An innovative coiled tubing (CT) real-time flow measurement tool was introduced in Ecuador to reformulate the stimulation workflow in water injectors, which comprised evaluation and treatment. This new technology enabled an integrated, single-run workflow instead: initial injectivity measurements, diagnostics, treatment, post-stimulation injectivity measurements, and final diagnostics. This novel, rigless approach reduced equipment footprint, operational time, and cost, and it improved production as compared to the conventional approach, despite accrued capital discipline constraints.

Conventionally, operators rely on workover rigs and multiple product lines to diagnose, stimulate, and evaluate injector wells. Several challenges and inefficiencies were addressed by deploying the CT real-time flow measurement tool. Each intervention was designed to be completed with a single CT run, and without the need for a workover rig, thus saving costs and time. Tailored diversion methods substituted the need for drillpipe to set mechanical packers. Prestimulation injection logging test (ILT) results obtained with that innovative tool, coupled with real-time control of depth and high-pressure jetting during execution, enabled effective placement of the stimulation treatment. Ultimately, post-treatment ILTs confirmed treatment effectiveness and final wellbore downhole conditions.

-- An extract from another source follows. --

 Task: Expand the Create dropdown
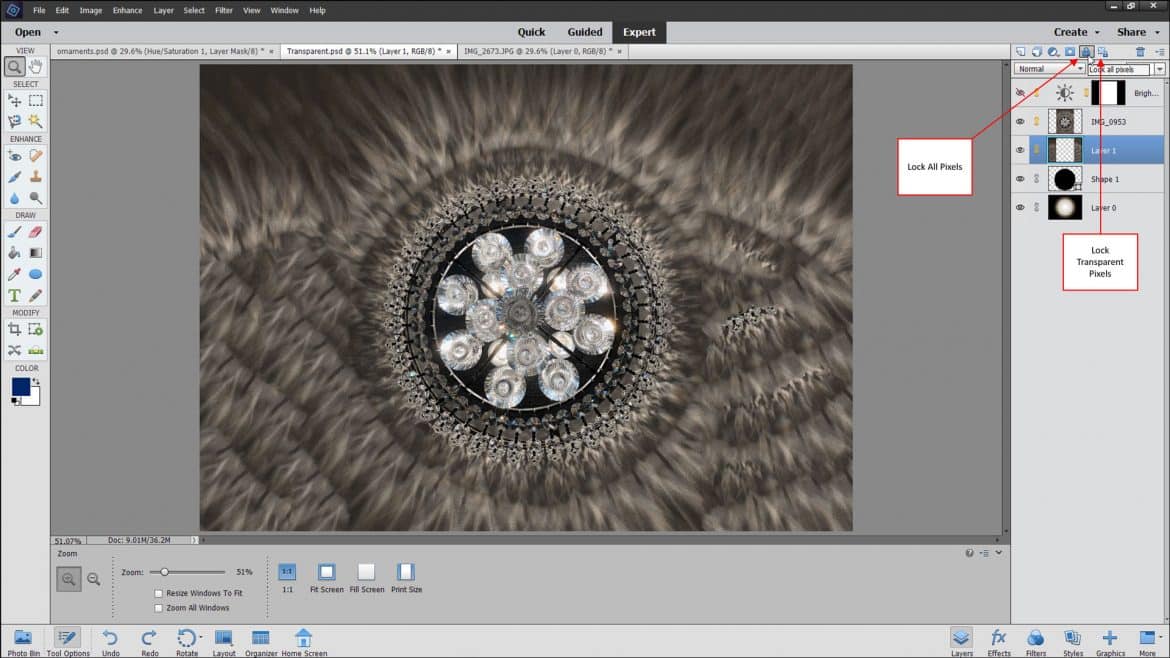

Introduction of the CT real-time downhole flow measurement tool allowed operational objectives to be met in a single run, without additional interventions, with or without a workover rig on site. When workover rigs were present, this improved workflow saved an average of 15% operational time. In cases without a workover rig, 105 hours of rig time were saved (without considering rig mobilization time).

Four case studies are presented. The first two cases demonstrate how acquisition of ILTs throughout the intervention enabled optimization of fluid placement and introduction of diverter methods. The third case covers a scenario where there was an initially low injectivity and highlights the challenges and lessons associated with recovering injectivity. The fourth case presents challenges unique to flowmeter measurements in heavy-oil environments. In each case, effectiveness of the optimized treatment was measured by two metrics: improvements in net injectivity and uniformity of injection profile, both of which drive the effectiveness of secondary recovery in connected producer wells. On average, wells intervened with this approach featured an improvement in injectivity of 301% (compare to 226% conventionally) and in their injection profile homogeneity by 13%. As a result, the productivity in connected wells improved by as much as 74%, and an average of 39% (compared to 14% conventionally).

This innovative workflow is a step-change over conventional approaches to rejuvenate waterflooding. It combines the capabilities of delivering treatments via CT and the power of real-time downhole flow measurements to break the paradigm of multi-line, multi-run operations to remediate and stimulate injector wells. This yields logistically leaner operations, which are less costly, and it enables breakthroughs in secondary recovery through data-enriched interventions in times of budget pressure, not only in Ecuador, but also across the globe.